Non-life insurance sector seeks lower taxes

MANILA, Philippines–The non-life insurance sector is pushing for lower taxes to make industry players better equipped to face the challenges to be presented by the Asean economic integration going into full swing by yearend.

In a speech at a Financial Executives Institute of the Philippines forum on Wednesday, Philippine Insurers and Reinsurers Association (Pira) head Michael F. Rellosa said the group was “lobbying for lower taxes” to “level the playing field” vis-à-vis their Asean peers.

“We in the insurance industry in the Philippines pay a whopping 27.5 percent in various taxes from every insurance product that we sell.
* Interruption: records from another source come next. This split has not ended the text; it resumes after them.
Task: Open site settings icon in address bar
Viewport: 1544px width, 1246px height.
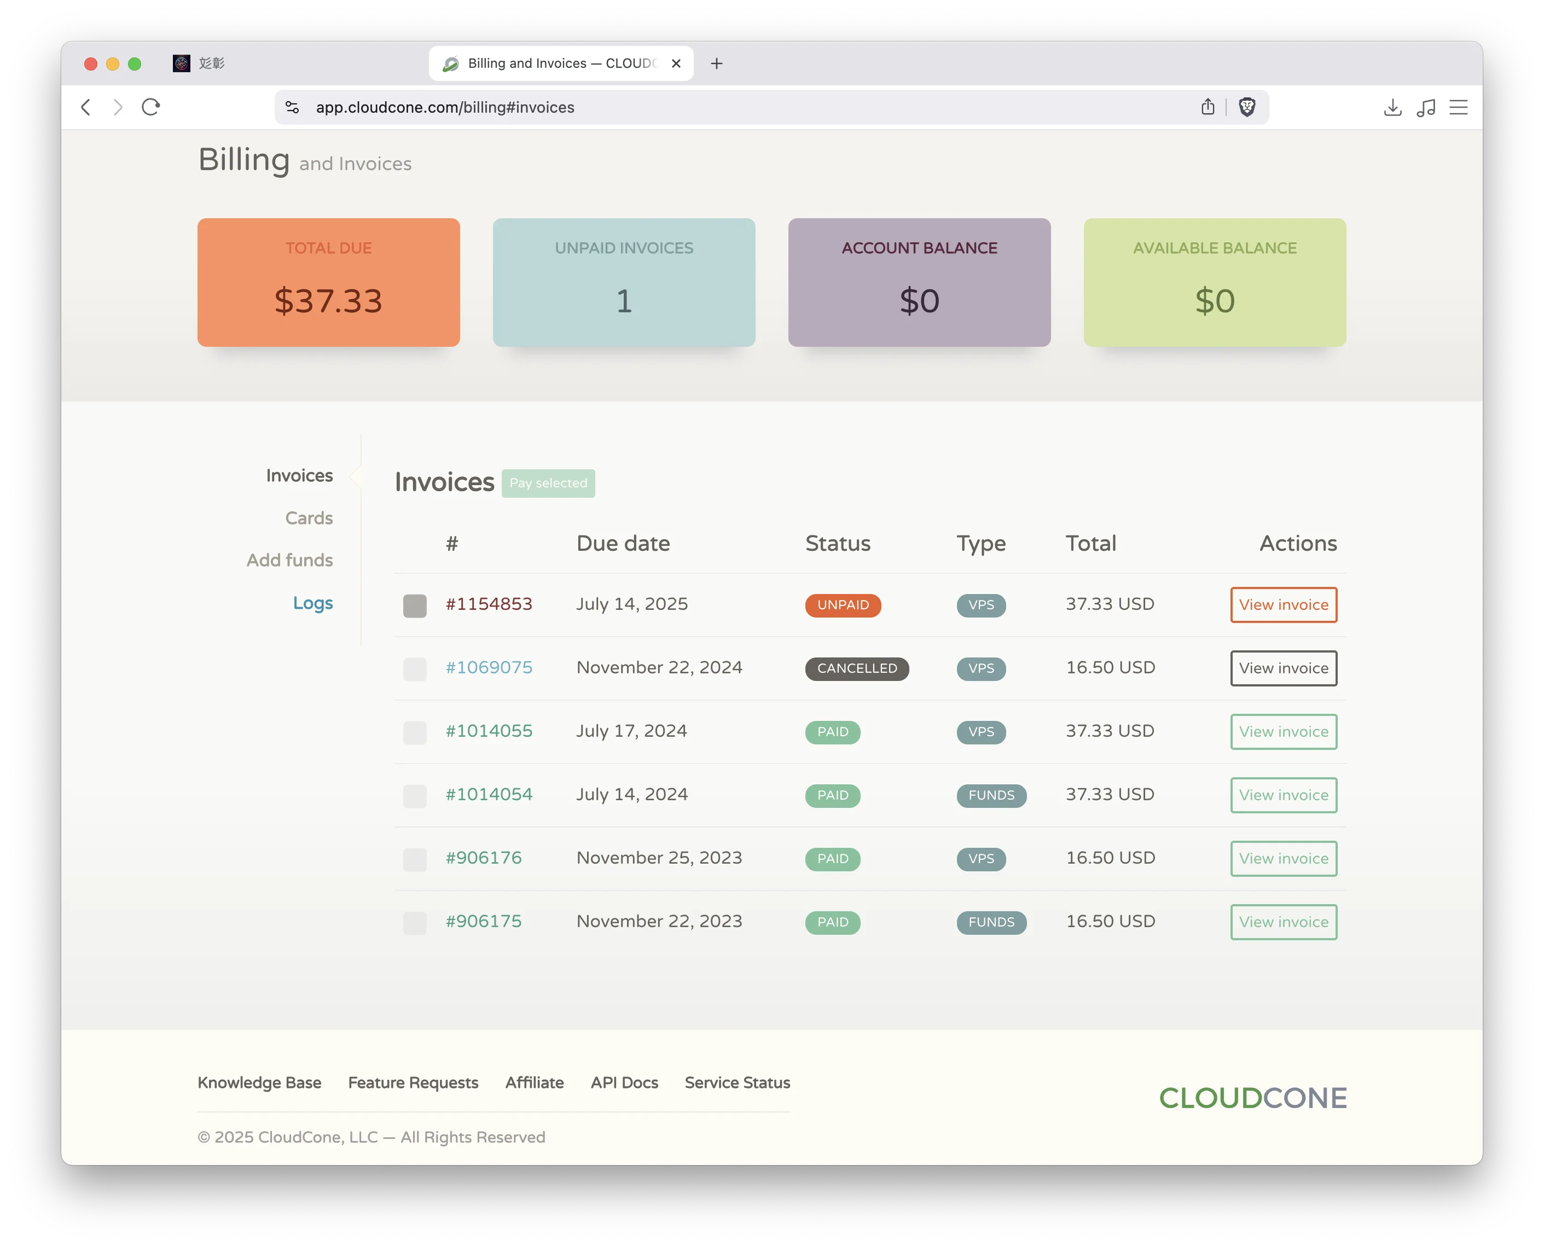Action: coord(292,108)
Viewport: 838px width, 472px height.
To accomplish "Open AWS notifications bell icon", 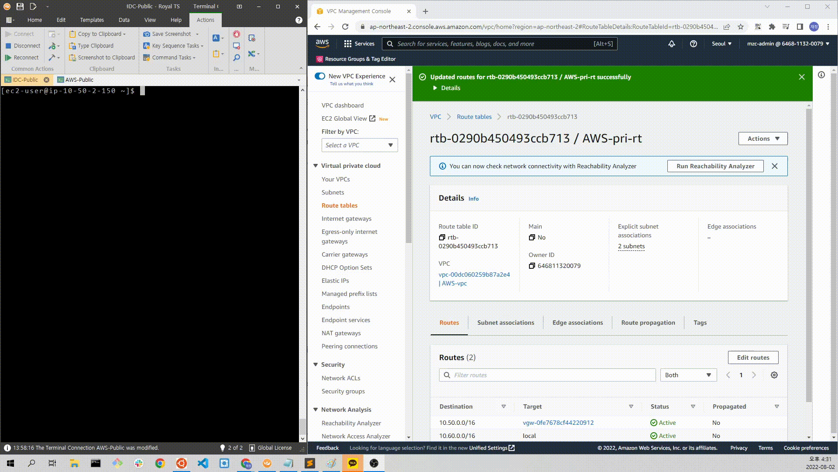I will [671, 44].
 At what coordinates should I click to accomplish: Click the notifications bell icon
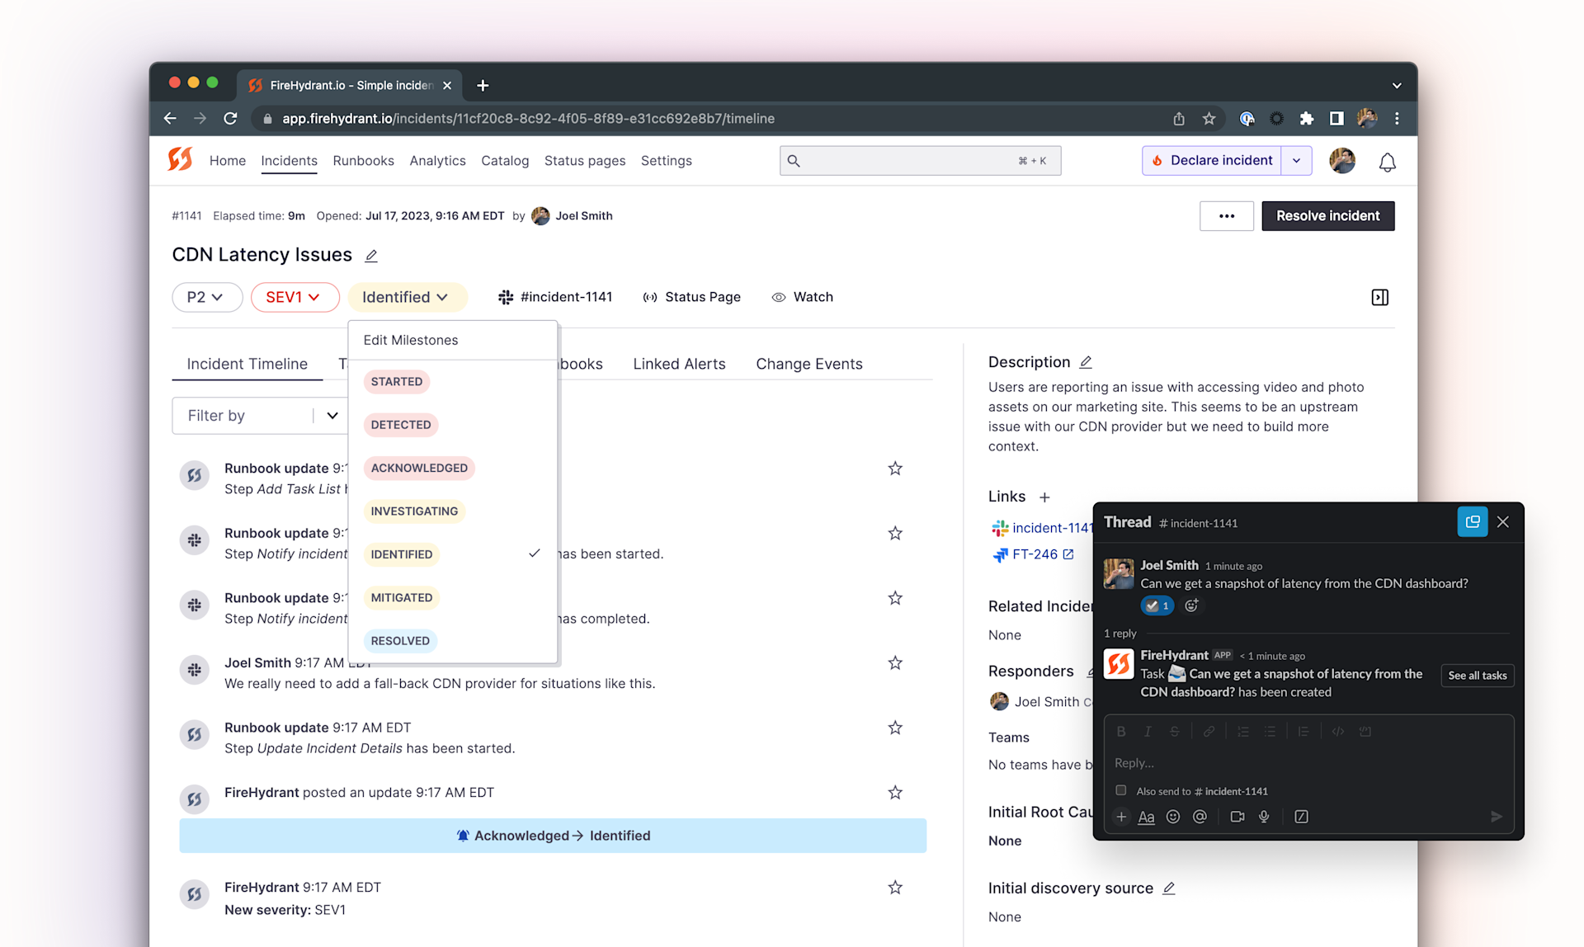1387,163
This is on top of our income taxes, which make insurance expensive in the Philippines,” Rellosa noted.

“If we are to compete with our counterparts in Asean, we need to lower this tax burden to around 5 percent,” he added.
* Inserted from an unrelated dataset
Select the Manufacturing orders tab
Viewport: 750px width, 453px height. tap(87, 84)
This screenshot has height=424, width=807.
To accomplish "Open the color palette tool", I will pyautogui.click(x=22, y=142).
Non-life insurance policies are currently being slapped a number of taxes, such as 12.5-percent documentary stamp tax, 2-percent fire service tax, and up to 0.75-percent local government tax.

Non-life insurance transactions are also subject to a 12-percent value-added tax (VAT), whereas the tax rate for life insurance premiums had already been reduced to only 2 percent.

In comparison, the VAT rate on insurance policies in Singapore is just 7 percent.